Check if the Telepresence traffic manager is installed in the Kubernetes cluster, and install it if needed.

Establish an intercept to re-route traffic from the specified Kubernetes service to the local service.

Down Action:

Remove the previously established intercept.

Uninstall the Telepresence traffic manager from the cluster.

Quit the active Telepresence session.

The structure and content of the options field are specific to each provider. It is up to the plugin author to define and document the expected keys and values.If you’re unsure how to properly configure your provider service in your Compose file, the Compose Language Server (LSP) can guide you step by step with inline suggestions and validation.

You can find more usage examples and supported workflows in the official documentation: https://docs.docker.com/compose/how-tos/provider-services/

How Provider Services Work Behind the Scenes

Under the hood, when Compose encounters a service using the provider key, it looks for an executable in the user’s $PATH matching the provider type name (e.g. docker-model cli plugin or compose-telepresence). Compose then spawns the binary and passes the service options as flags, allowing the provider to receive all required configuration via command-line arguments.

The binary must respond to JSON-formatted requests on stdin and return structured JSON responses on stdout.

Here’s a diagram illustrating the interaction:

Communication with Compose

Compose send all the necessary information to the provider binary by transforming all the options attributes as flags. It also passes the project and the service name. If we look at the compose-telepresence provider example, on the up command Compose will execute the following command:

$ compose-telepresence compose –project-name my-project up –name api –port 5732:api-80 –namespace avatars –service api dev-api

On the other side, providers can also send runtime messages to Compose:

info: Reports status updates. Displayed in Compose’s logs.

error: Reports an error. Displayed as the failure reason.

setenv: Exposes environment variables to dependent services.

debug: Debug messages displayed only when running Compose with -verbose.

This flexible protocol makes it easy to add new types and build rich provider integrations.

Refer to the official protocol spec for detailed structure and examples.

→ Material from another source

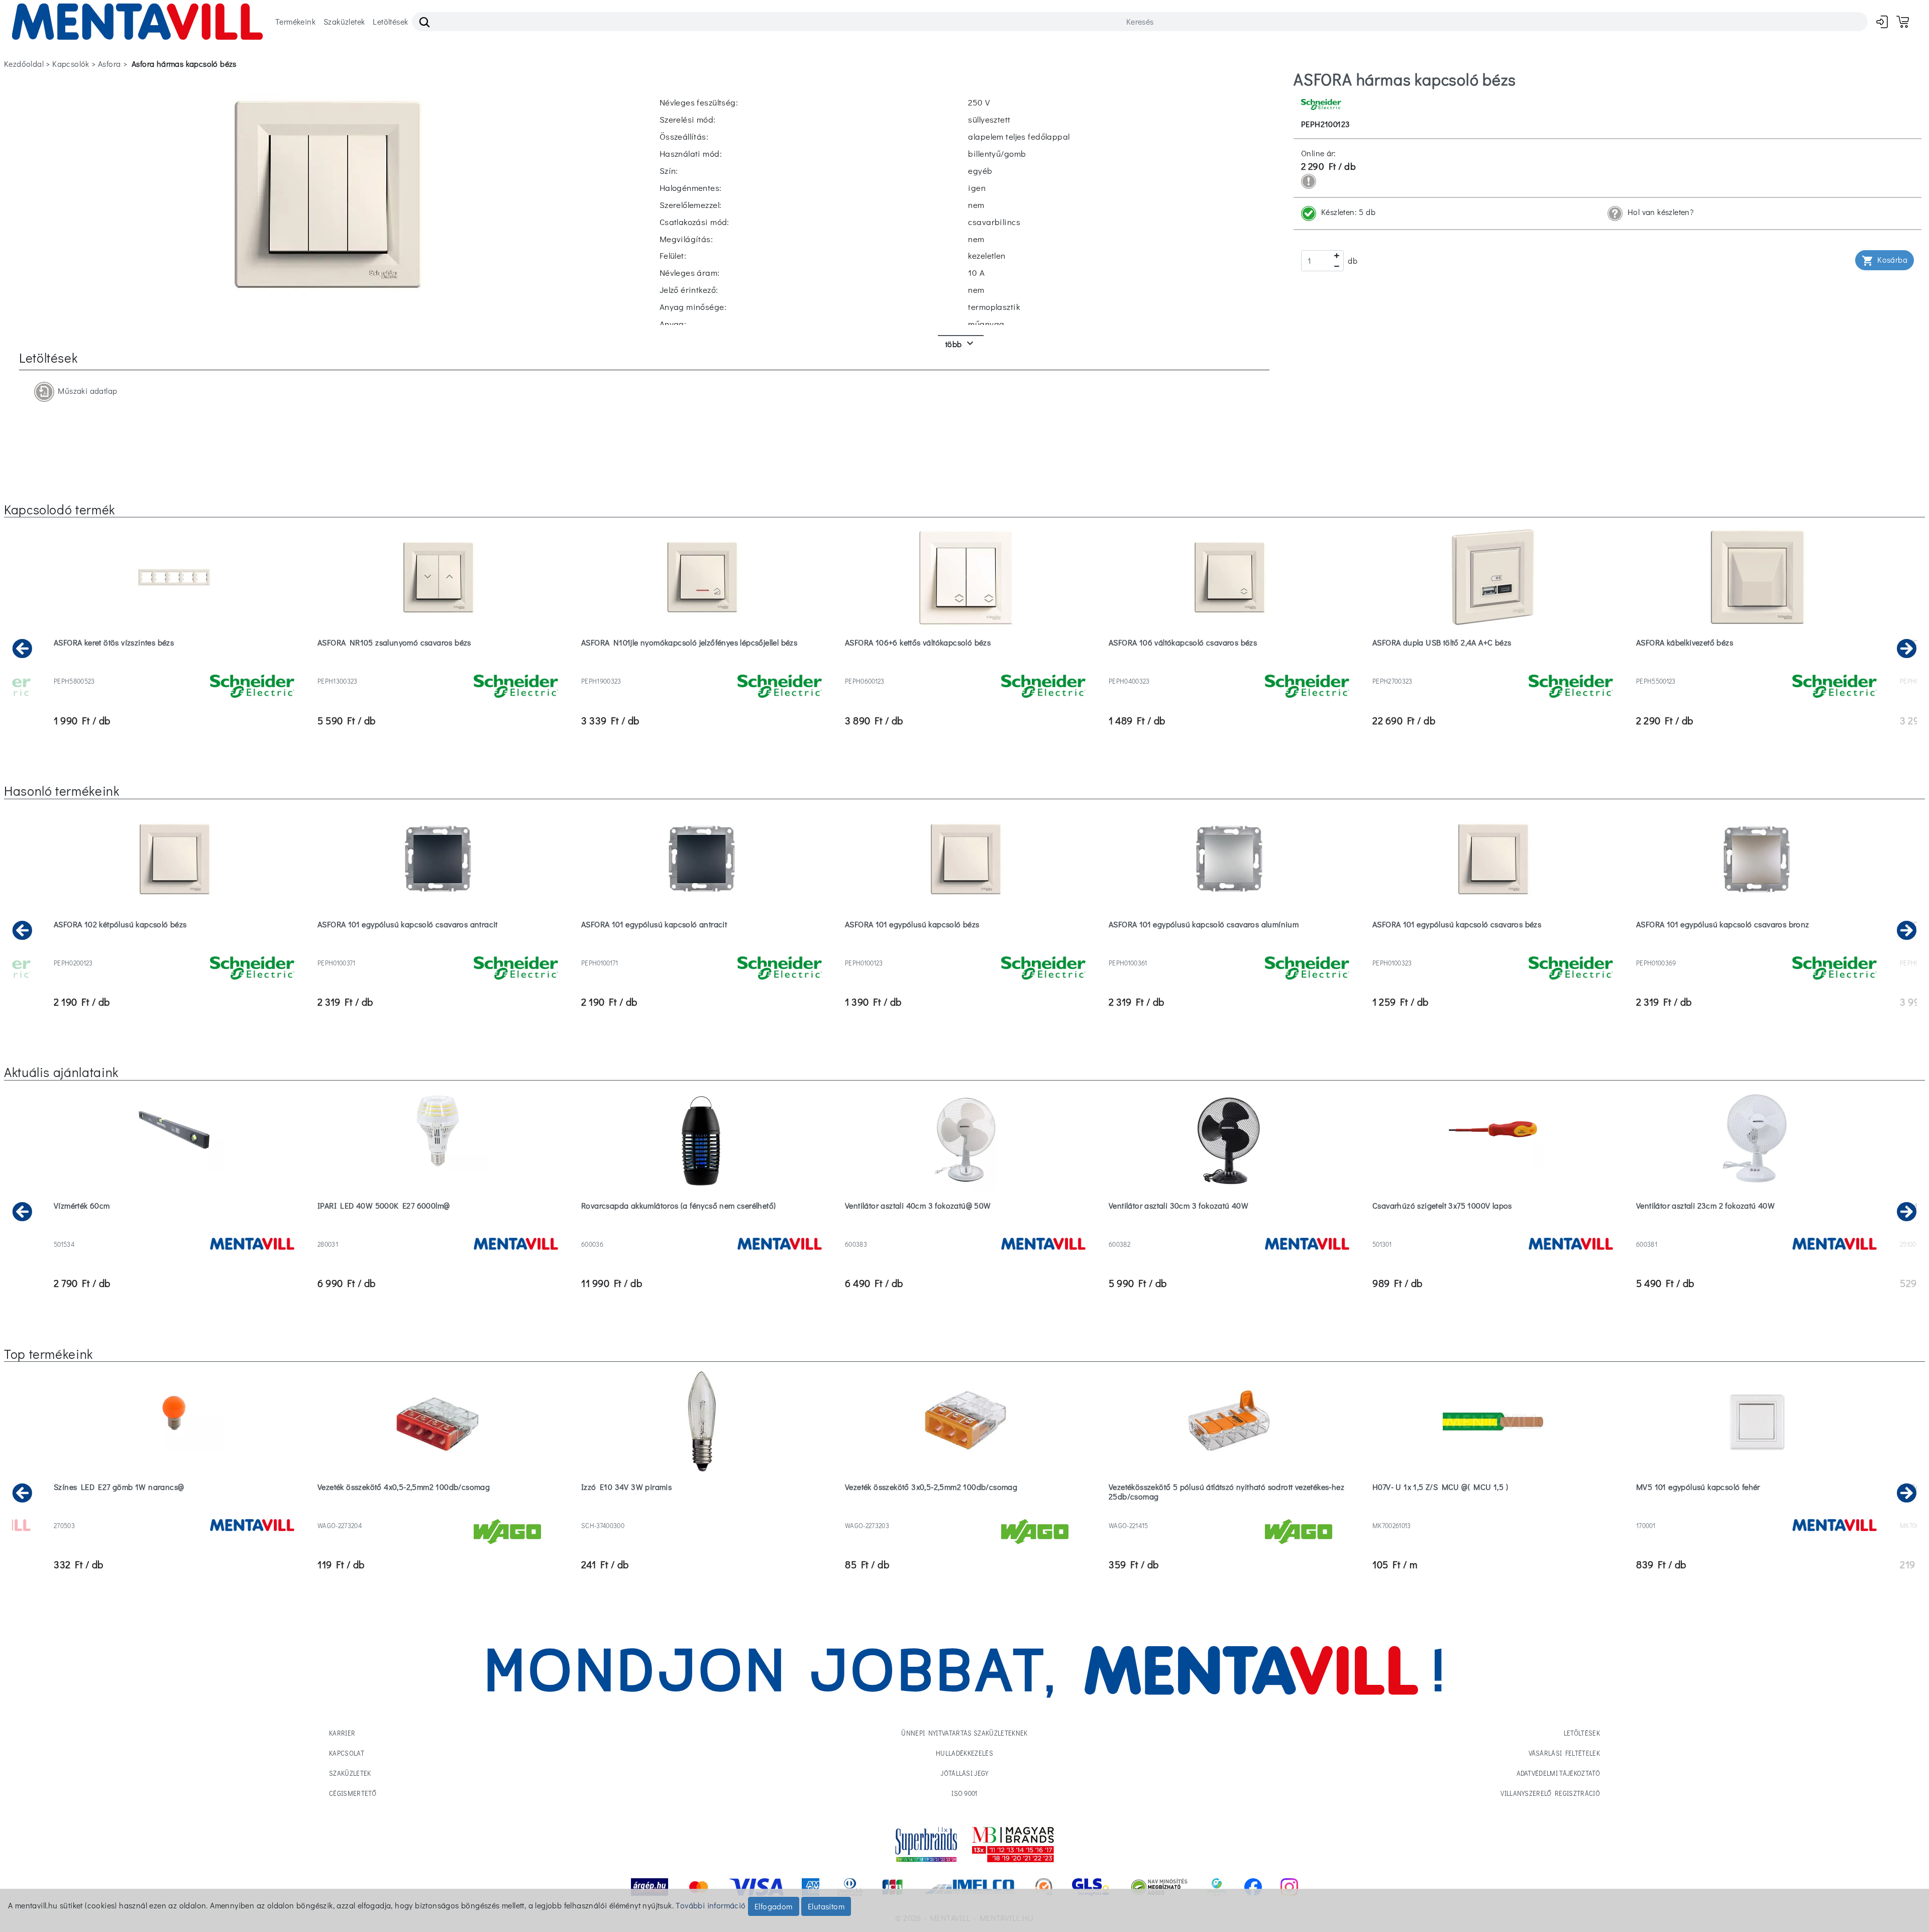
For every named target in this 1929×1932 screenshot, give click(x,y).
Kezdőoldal (24, 63)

Building Your Own Provider Plugin

The real power of provider services lies in their extensibility. You can write your own plugin, in any language, as long as it adheres to the protocol.

A typical provider binary implements logic to handle a compose command with up and down subcommands.

The source code of compose-telepresence-plugin will be a good starting point. This plugin is implemented in Go and wraps the Telepresence CLI to bridge a local dev container with a remote Kubernetes service.

Here’s a snippet from its up implementation:

This method is triggered when docker compose up is run, and it starts the service by calling the Telepresence CLI based on the received options.

To build your own provider:

Read the full extension protocol spec

Parse all the options as flags to collect the whole configuration needed by the provider

Implement the expected JSON response handling over /stdout

Don’t forget to add debug messages to have as many details as possible during your implementation phase.

Compile your binary and place it in your $PATH

Reference it in your Compose file using provider.type

You can build anything from service emulators to remote cloud service starters. Compose will automatically invoke your binary as needed.

What’s Next?

Provider services will continue to evolve, future enhancements will be guided by real-world feedback from users to ensure provider services grow in the most useful and impactful directions.

Looking forward, we envision a future where Compose can serve as a declarative hub for full-stack dev environments,  including containers, local tooling, remote services, and AI runtimes.

Whether you’re connecting to a cloud-hosted database, launching a tunnel, or orchestrating machine learning inference, Compose provider services give you a native way to extend your dev environment, no wrappers, no hacks.

Let us know what kind of providers you’d like to build or see added. We can’t wait to see how the community takes this further.